[start Material for this task]

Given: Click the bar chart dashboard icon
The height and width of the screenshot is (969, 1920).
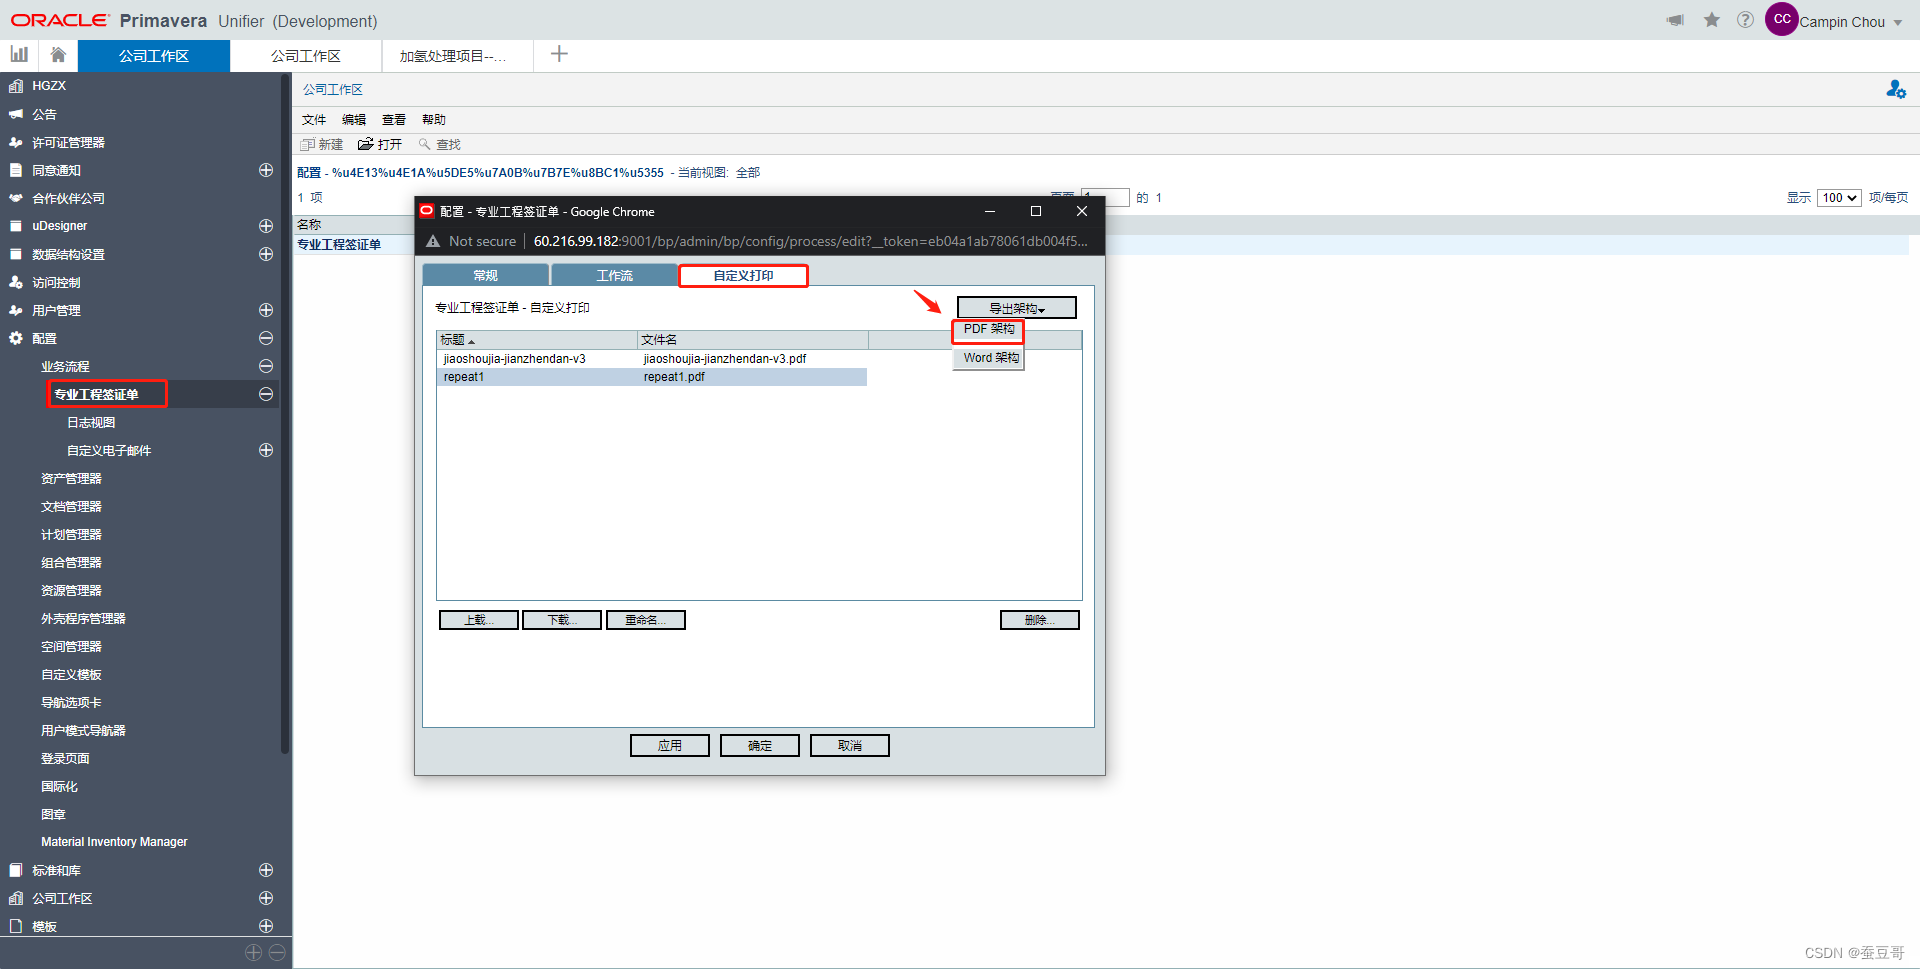Looking at the screenshot, I should tap(19, 55).
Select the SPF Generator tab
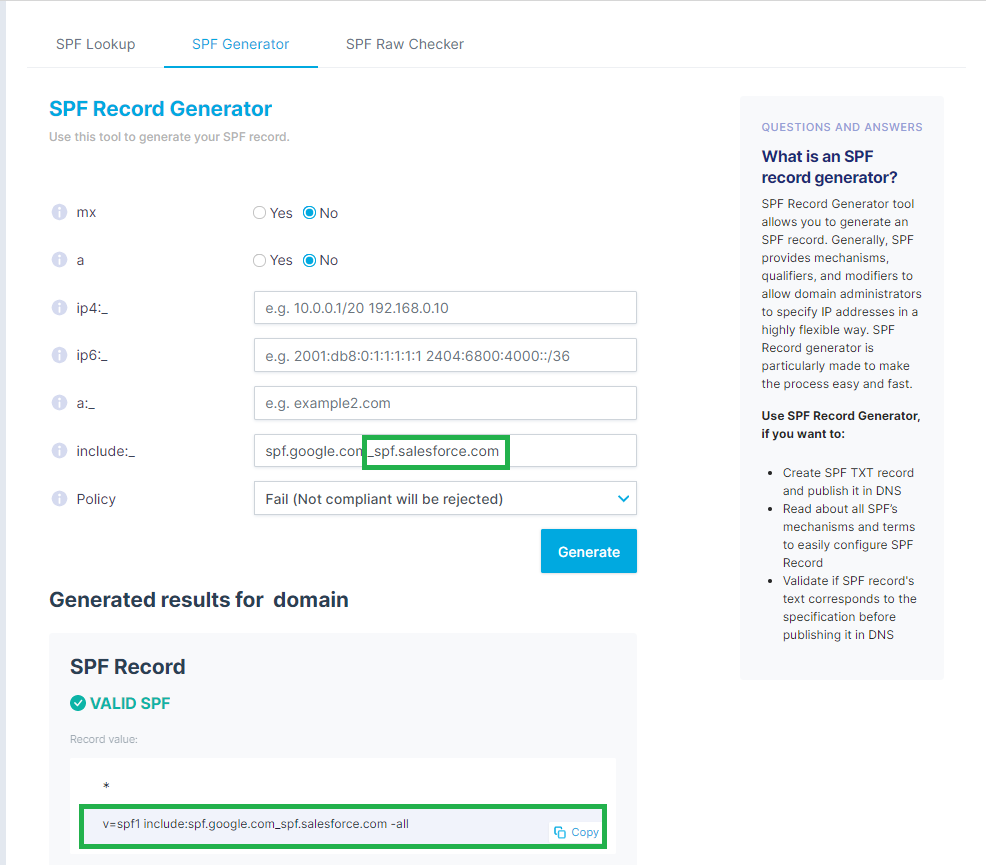 click(241, 44)
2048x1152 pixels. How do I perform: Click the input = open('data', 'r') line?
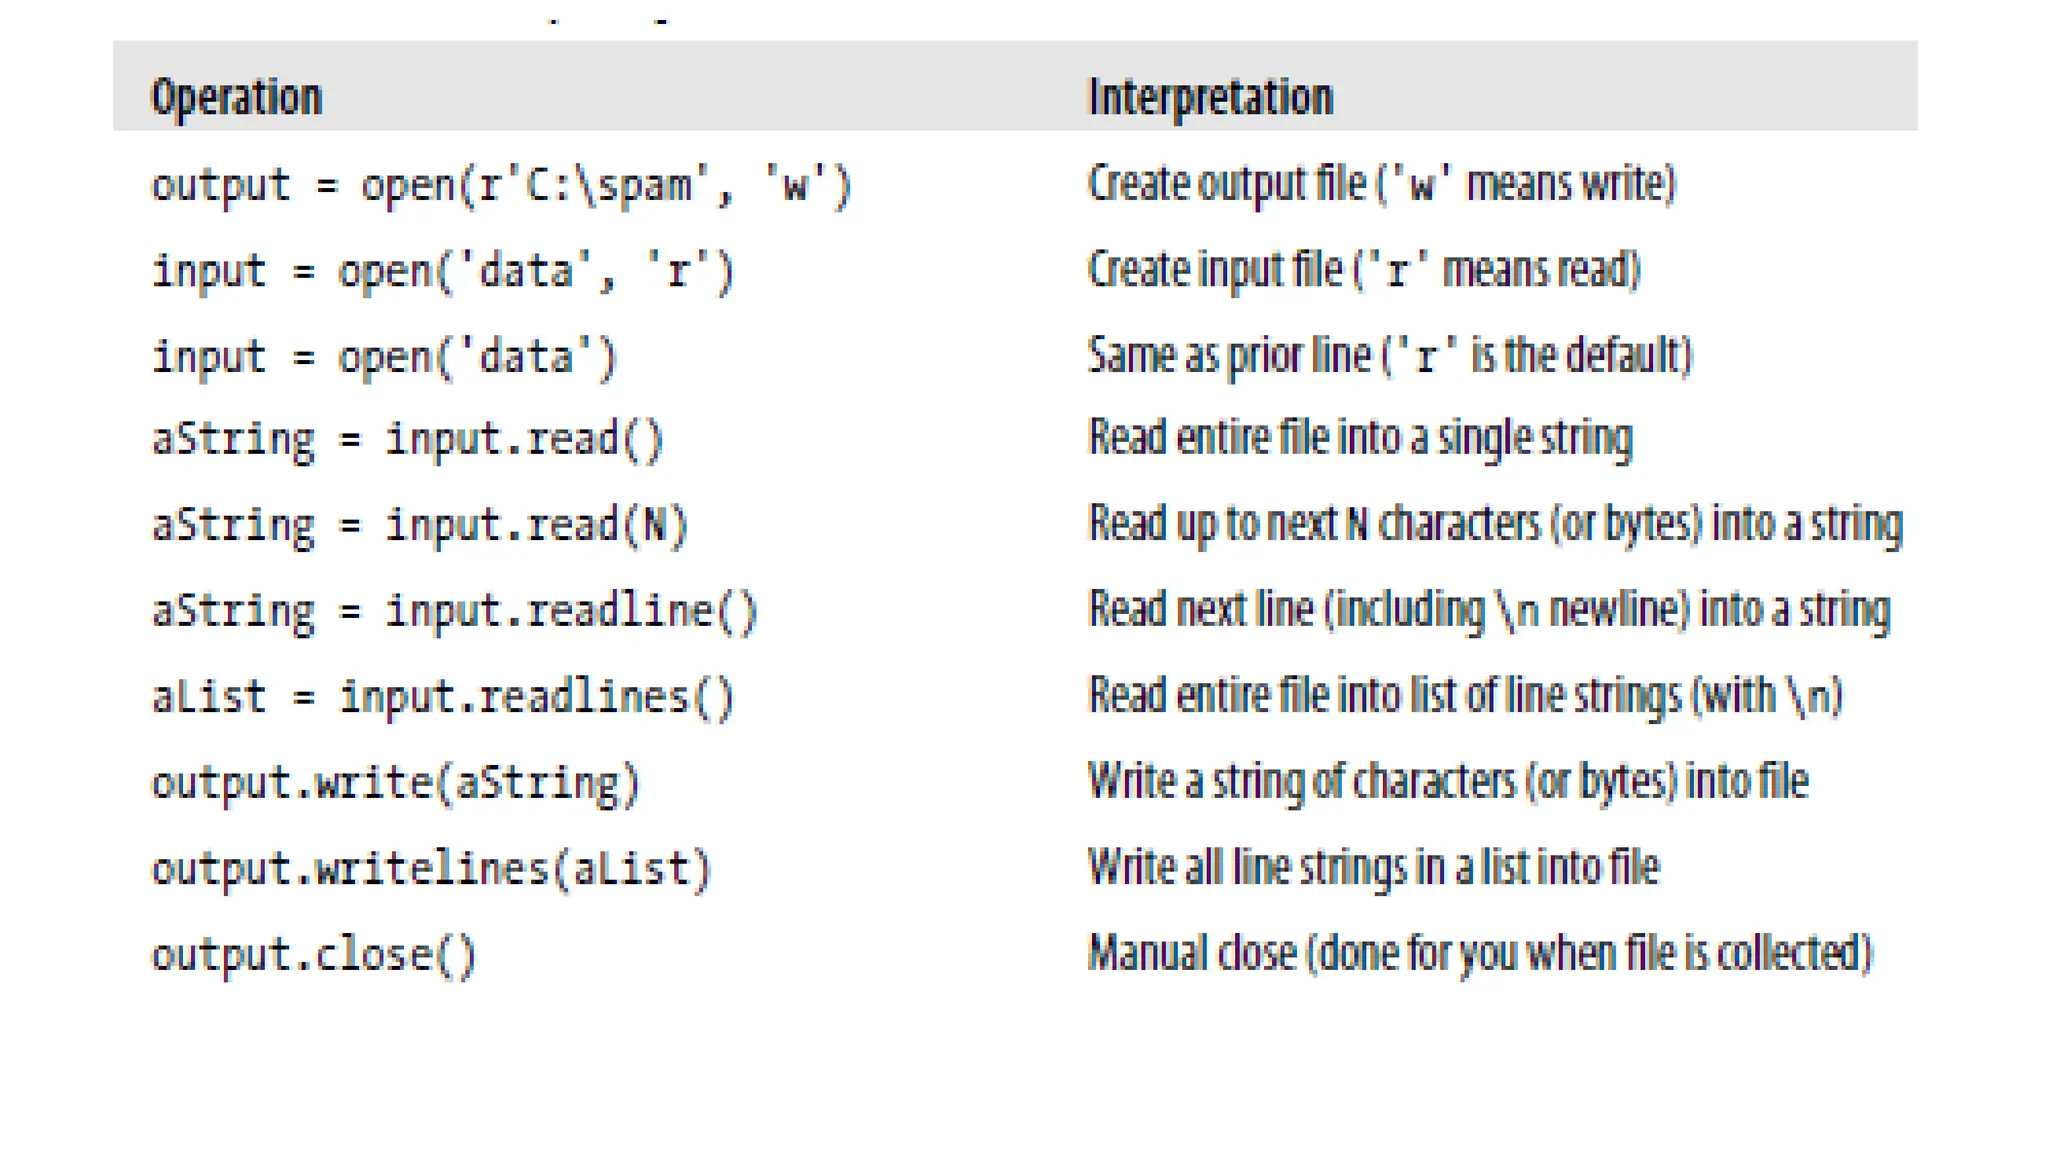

[end Material for this task]

What to work on.
In all the lines above, replace "icon" with "button" and write them out again with everything else unchanged, omitting the pictures.

Answer below.
Given: Click the bar chart dashboard button
The height and width of the screenshot is (969, 1920).
Looking at the screenshot, I should tap(19, 55).
Select the SPF Generator tab
 click(241, 44)
2048x1152 pixels. How do I perform: Click the input = open('data', 'r') line?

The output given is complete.